▸ **EXERCISE INSTRUCTIONS**:
All of the entries are to be returned word for word.

+++++

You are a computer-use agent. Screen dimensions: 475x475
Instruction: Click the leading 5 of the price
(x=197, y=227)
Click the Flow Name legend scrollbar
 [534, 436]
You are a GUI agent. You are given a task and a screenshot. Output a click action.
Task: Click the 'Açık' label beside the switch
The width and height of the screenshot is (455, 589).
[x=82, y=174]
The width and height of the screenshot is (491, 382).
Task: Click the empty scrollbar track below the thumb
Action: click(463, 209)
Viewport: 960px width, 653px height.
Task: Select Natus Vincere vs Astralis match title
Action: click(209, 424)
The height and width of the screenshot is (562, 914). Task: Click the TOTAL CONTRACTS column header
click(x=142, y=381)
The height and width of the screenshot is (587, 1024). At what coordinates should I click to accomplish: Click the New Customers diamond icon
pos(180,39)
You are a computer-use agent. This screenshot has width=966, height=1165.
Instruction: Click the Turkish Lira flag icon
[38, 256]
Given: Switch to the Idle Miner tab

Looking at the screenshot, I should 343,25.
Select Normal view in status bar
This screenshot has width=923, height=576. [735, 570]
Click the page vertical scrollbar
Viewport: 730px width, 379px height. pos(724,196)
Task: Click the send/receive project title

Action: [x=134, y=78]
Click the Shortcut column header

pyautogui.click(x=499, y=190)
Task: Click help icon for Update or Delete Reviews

+++++

▸ **RESULT BELOW**:
You are a computer-use agent. Screen dimensions: 475x475
Instruction: Click the leading 5 of the price
(x=197, y=227)
Click the Flow Name legend scrollbar
 [534, 436]
You are a GUI agent. You are given a task and a screenshot. Output a click action.
Task: Click the 'Açık' label beside the switch
The width and height of the screenshot is (455, 589).
[x=82, y=174]
The width and height of the screenshot is (491, 382).
Task: Click the empty scrollbar track below the thumb
Action: click(463, 209)
Viewport: 960px width, 653px height.
Task: Select Natus Vincere vs Astralis match title
Action: click(209, 424)
The height and width of the screenshot is (562, 914). Task: Click the TOTAL CONTRACTS column header
click(x=142, y=381)
The height and width of the screenshot is (587, 1024). At what coordinates should I click to accomplish: Click the New Customers diamond icon
pos(180,39)
You are a computer-use agent. This screenshot has width=966, height=1165.
Instruction: Click the Turkish Lira flag icon
[38, 256]
Given: Switch to the Idle Miner tab

Looking at the screenshot, I should 343,25.
Select Normal view in status bar
This screenshot has width=923, height=576. [735, 570]
Click the page vertical scrollbar
Viewport: 730px width, 379px height. pos(724,196)
Task: Click the send/receive project title

Action: [x=134, y=78]
Click the Shortcut column header

pyautogui.click(x=499, y=190)
Task: Click help icon for Update or Delete Reviews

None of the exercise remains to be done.